CANBERRA -- The words are clear and come from a 10 year old Australian girl demanding gender equality. A strong voice tells the nation, "I want girls to basically stop being treated as walking Barbie dolls".
Another young women states, "I want to change the way girls are treated". She added, "I want girls to be treated the way boys are treated".
And then something more basic, "I want girls to know they are good enough".
A new national online survey of 1,745 girls aged 10 to 17, conducted by Essential Research and released on Wednesday by girls' rights agency Plan International Australia to mark International Day of the Girl, has found an uninspiring, even damning situation: virtually all the girls who responded (98 percent) believe they are being treated adversely compared to boys.
This belief floods all areas of girls' lives: home, school, in popular culture and particularly in sport and the media.
When asked how to fix this, half of girls aged 10 to 14 replied with the suggestion: gender equality, including equal pay. What did they want? time and time again, "To be taken more seriously", "To be treated equally", "Wish we didn't get judged by what we look like or what we're wearing!" and "To not listen to hate".

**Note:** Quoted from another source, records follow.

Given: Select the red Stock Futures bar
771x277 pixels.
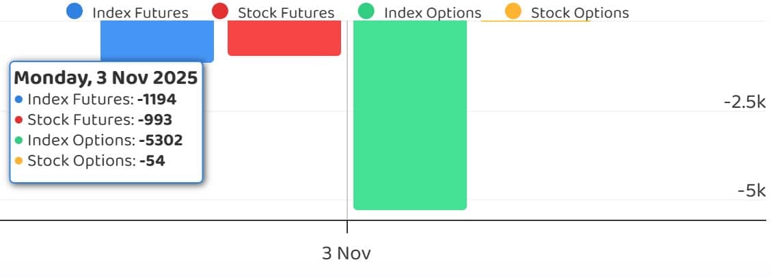Looking at the screenshot, I should click(x=284, y=38).
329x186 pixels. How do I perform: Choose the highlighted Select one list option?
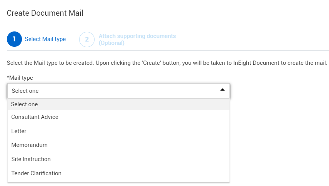[25, 104]
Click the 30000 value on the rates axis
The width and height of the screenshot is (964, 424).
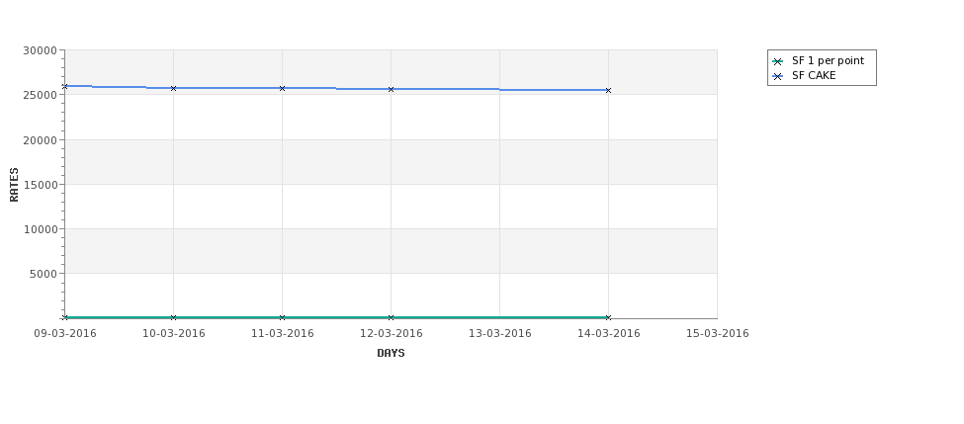point(40,50)
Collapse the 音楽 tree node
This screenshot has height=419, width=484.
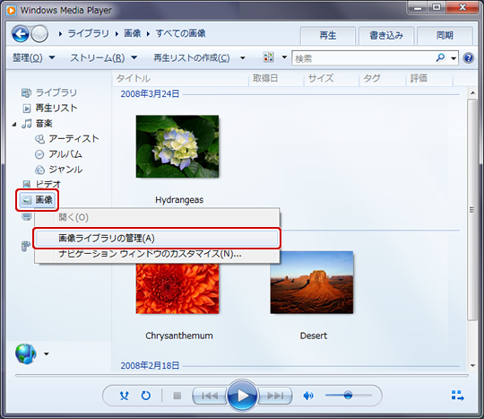point(14,124)
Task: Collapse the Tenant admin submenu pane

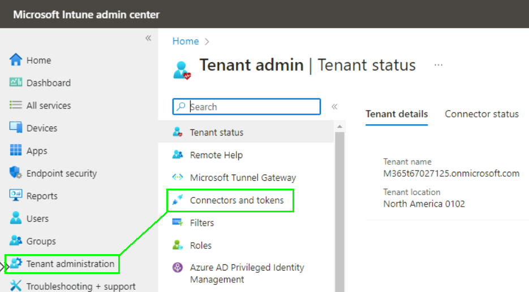Action: (x=334, y=107)
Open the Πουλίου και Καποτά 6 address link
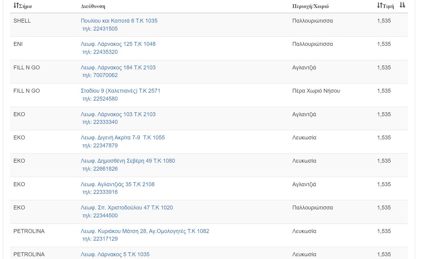The image size is (446, 259). point(119,21)
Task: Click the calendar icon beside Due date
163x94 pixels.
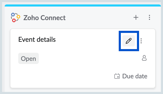Action: (117, 76)
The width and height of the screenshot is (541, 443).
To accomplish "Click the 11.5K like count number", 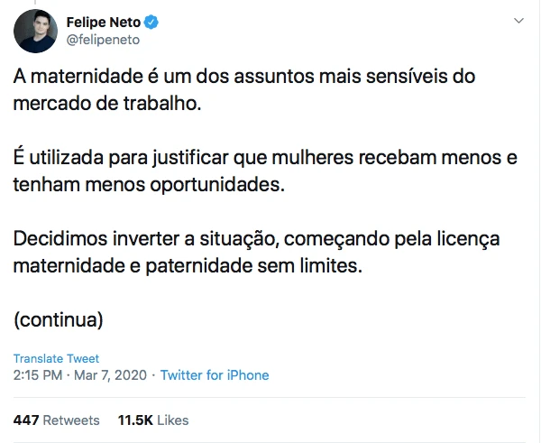I will [x=134, y=420].
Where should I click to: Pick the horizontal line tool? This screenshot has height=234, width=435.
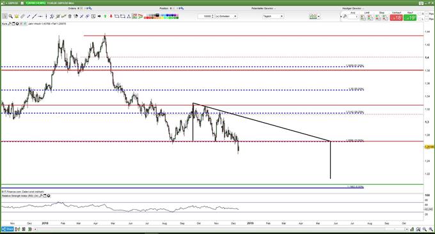click(40, 17)
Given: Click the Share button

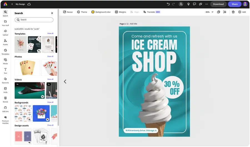Looking at the screenshot, I should [234, 4].
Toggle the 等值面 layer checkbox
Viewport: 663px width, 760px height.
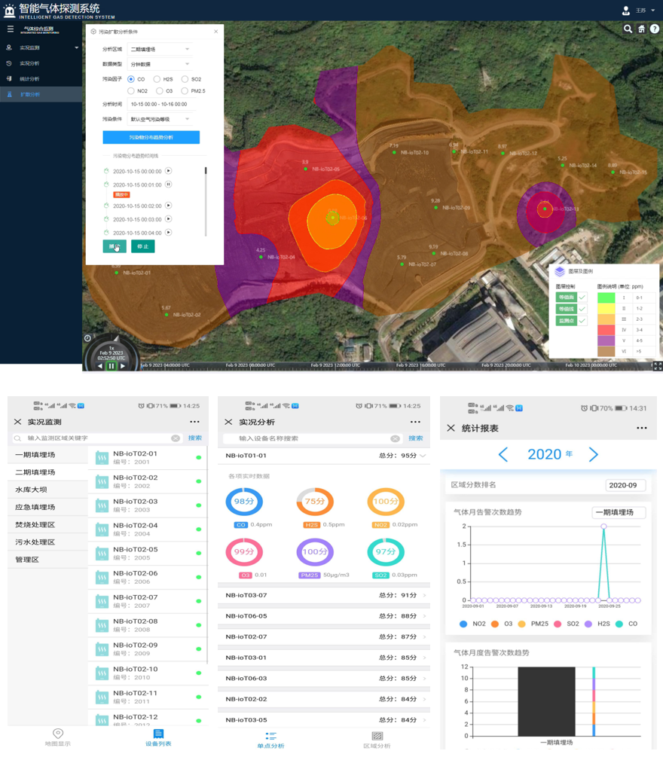582,298
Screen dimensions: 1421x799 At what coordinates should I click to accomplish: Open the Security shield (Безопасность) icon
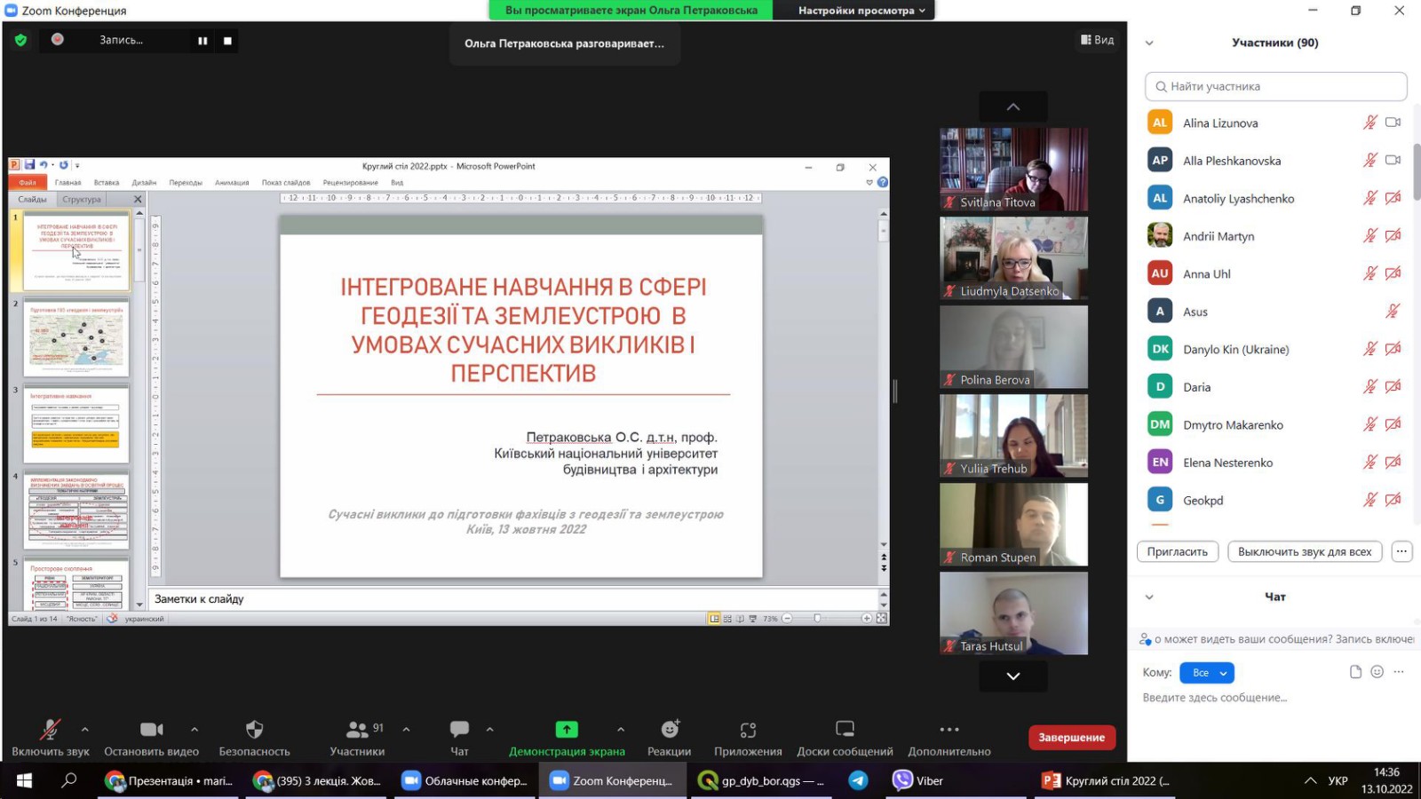click(x=254, y=730)
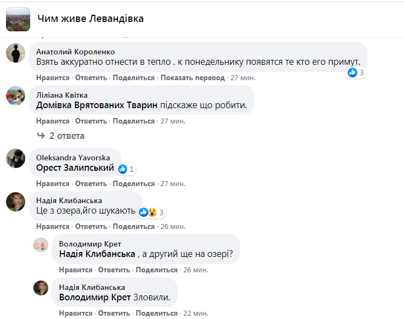Click the 22 мин. timestamp on the last reply
Viewport: 404px width, 319px height.
click(196, 313)
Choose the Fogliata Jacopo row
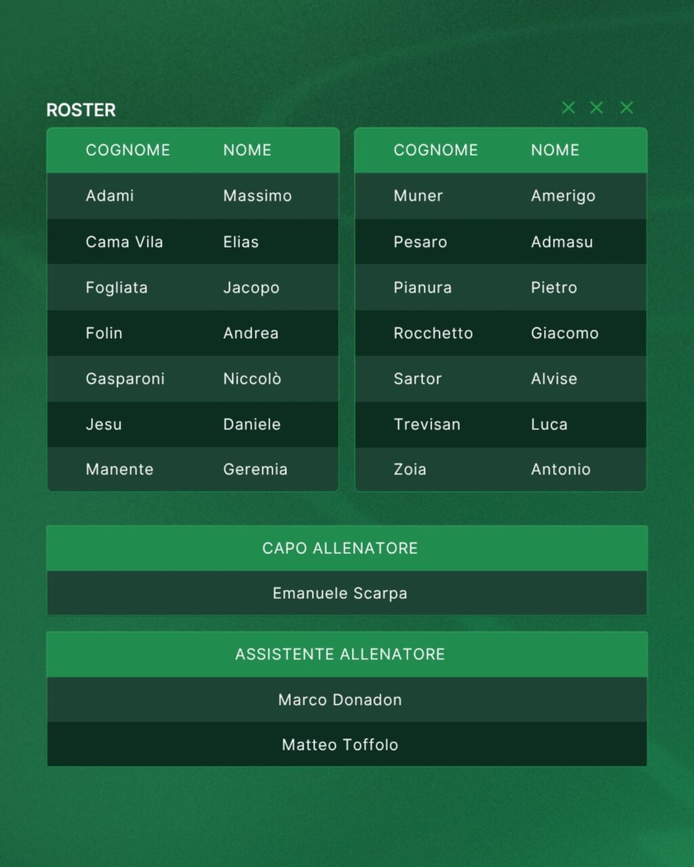This screenshot has height=867, width=694. click(x=192, y=287)
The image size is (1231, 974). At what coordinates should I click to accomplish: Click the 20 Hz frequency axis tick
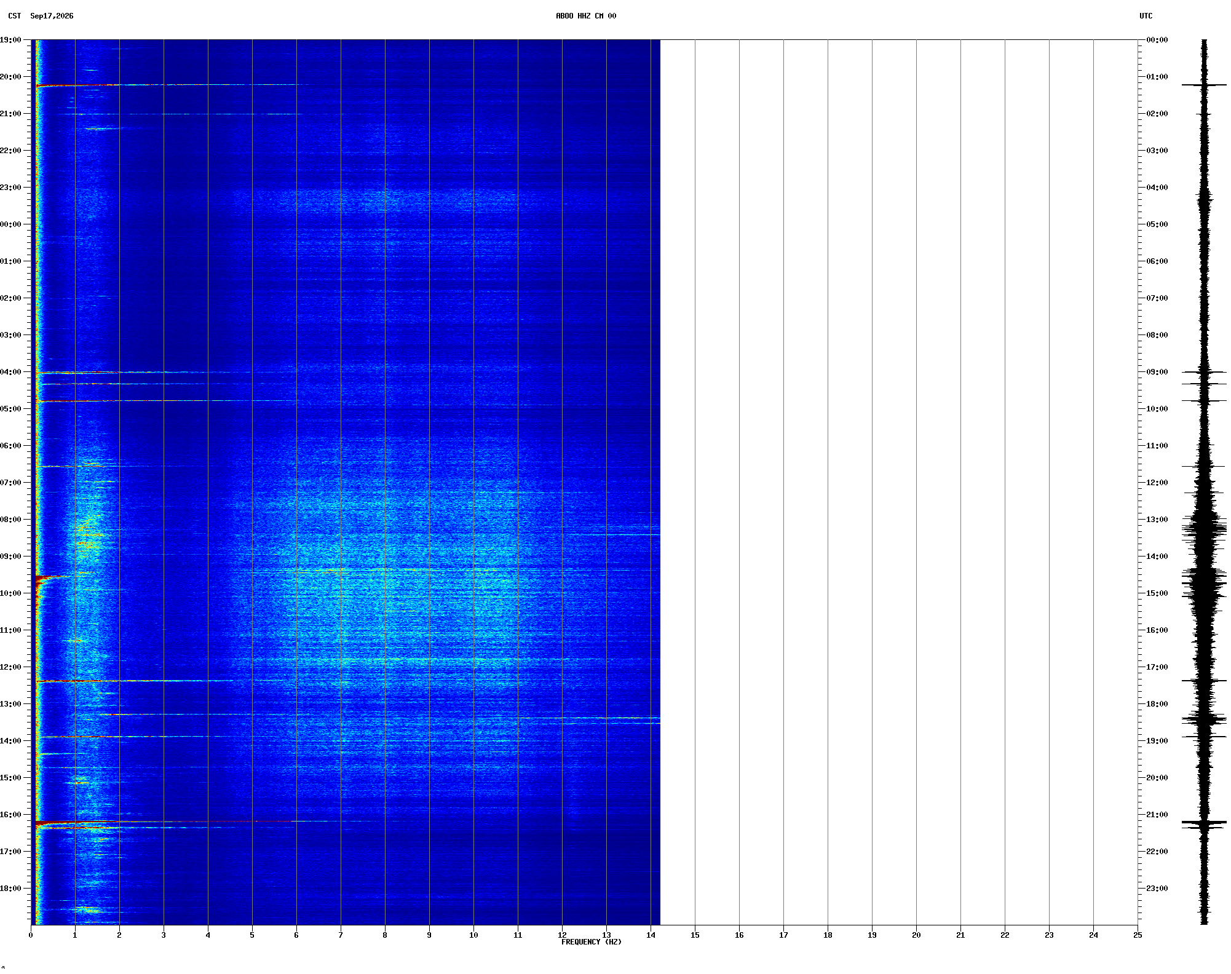[x=916, y=935]
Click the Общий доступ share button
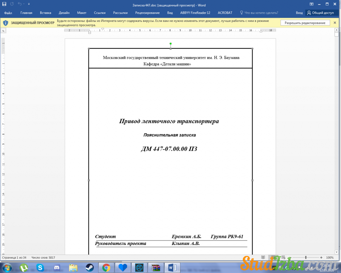Screen dimensions: 341x273 [321, 13]
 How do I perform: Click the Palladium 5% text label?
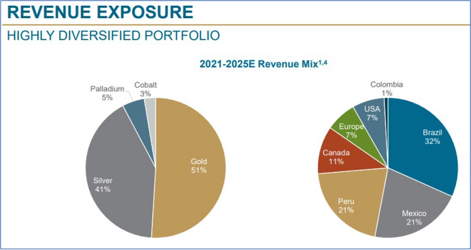coord(107,93)
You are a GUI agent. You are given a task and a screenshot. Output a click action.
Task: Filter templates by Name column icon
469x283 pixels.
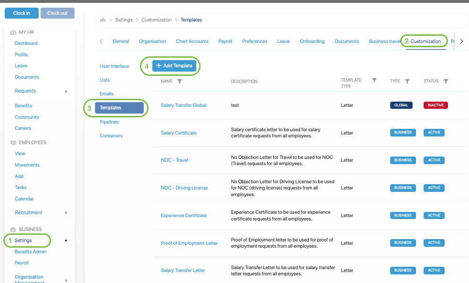click(180, 82)
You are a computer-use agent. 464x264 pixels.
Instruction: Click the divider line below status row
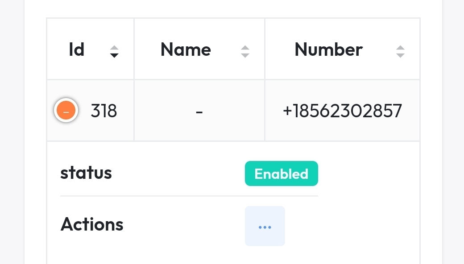pyautogui.click(x=189, y=196)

It comes on the day girls and young women turn the tables on positions of power, by conducting 600 takeovers of positions of presidents, prime ministers, CEOs and parliamentarians in 60 countries, although 18 offices in Australia's federal parliament will have a delayed #GirlsTakeover on Wednesday, October the 18th, including that of Education Minister Simon Birmingham and Greens leader Richard Di Natale.
The young women will shadow the politicians throughout the day and are expected to press the MPs and Senators on improving the currently poor participation of young women in politics.
But today, on International Day of the Girl, the take over is elsewhere, including the Canadian PM Justin Trudeau, the ACT Legislative Assembly and the position of CEO at Plan International.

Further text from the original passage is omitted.